Collection entries:
■ ■ ■ ■ ■

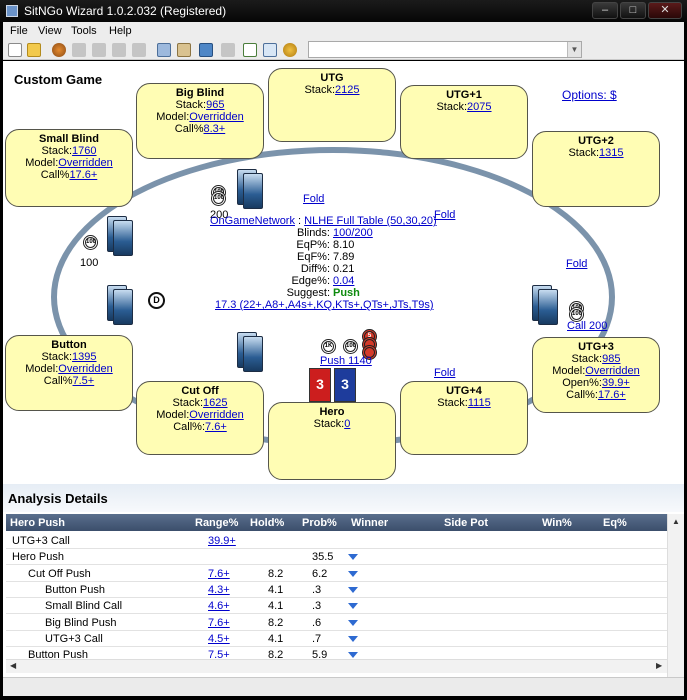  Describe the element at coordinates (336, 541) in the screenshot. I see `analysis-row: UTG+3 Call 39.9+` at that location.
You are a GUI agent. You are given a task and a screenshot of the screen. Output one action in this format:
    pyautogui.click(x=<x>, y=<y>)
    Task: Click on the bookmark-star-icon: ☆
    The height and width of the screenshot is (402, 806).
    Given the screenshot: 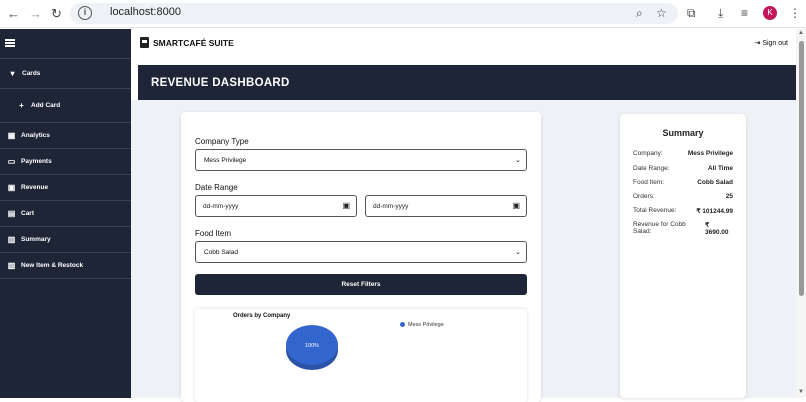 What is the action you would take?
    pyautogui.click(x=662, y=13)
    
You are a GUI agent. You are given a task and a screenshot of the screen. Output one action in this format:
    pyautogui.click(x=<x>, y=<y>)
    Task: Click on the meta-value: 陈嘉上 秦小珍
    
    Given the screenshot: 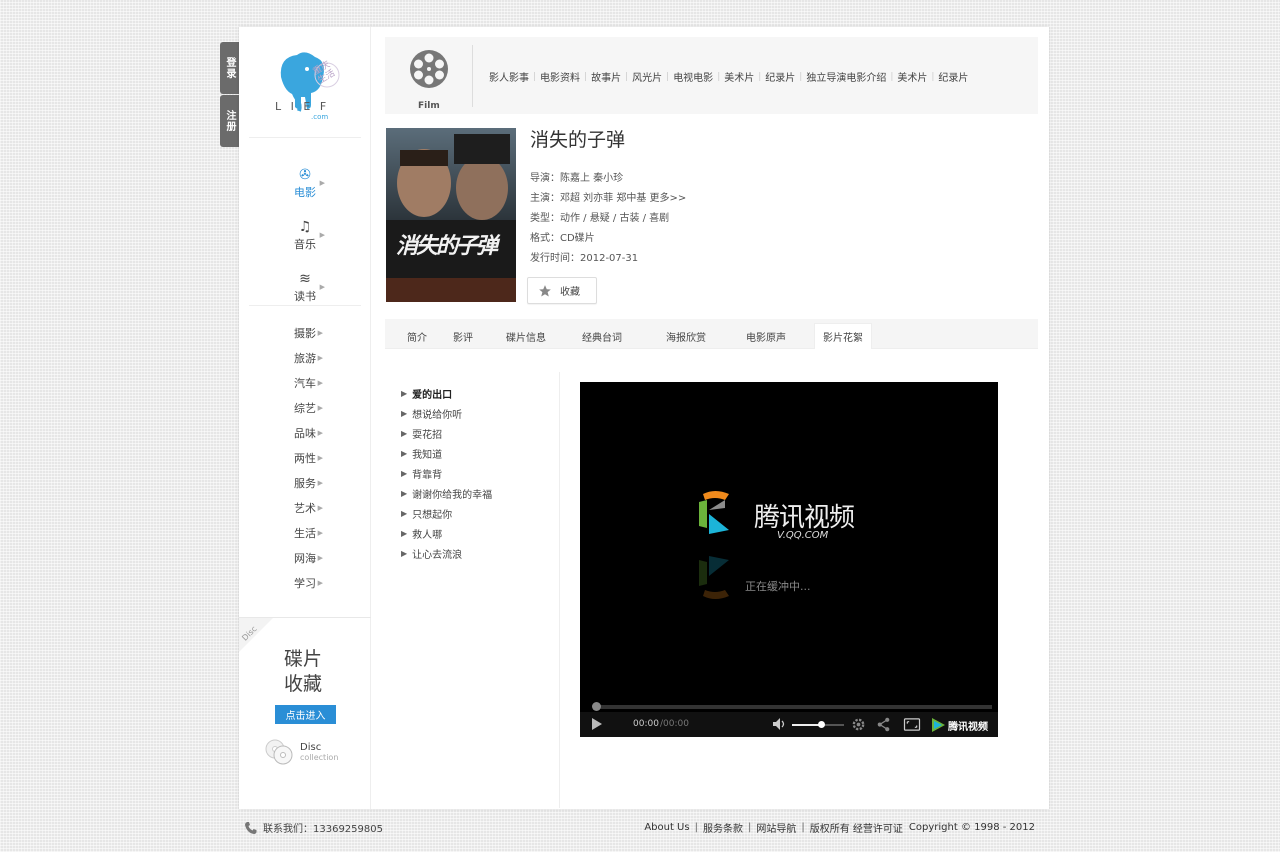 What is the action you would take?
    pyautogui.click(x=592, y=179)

■ ■ ■ ■ ■

Your objective. Which lines in the entries above contain the string "pyautogui", with case counting? Report each of those lines in full.

Written answer.
    pyautogui.click(x=<x>, y=<y>)
    pyautogui.click(x=662, y=13)
    pyautogui.click(x=<x>, y=<y>)
    pyautogui.click(x=592, y=179)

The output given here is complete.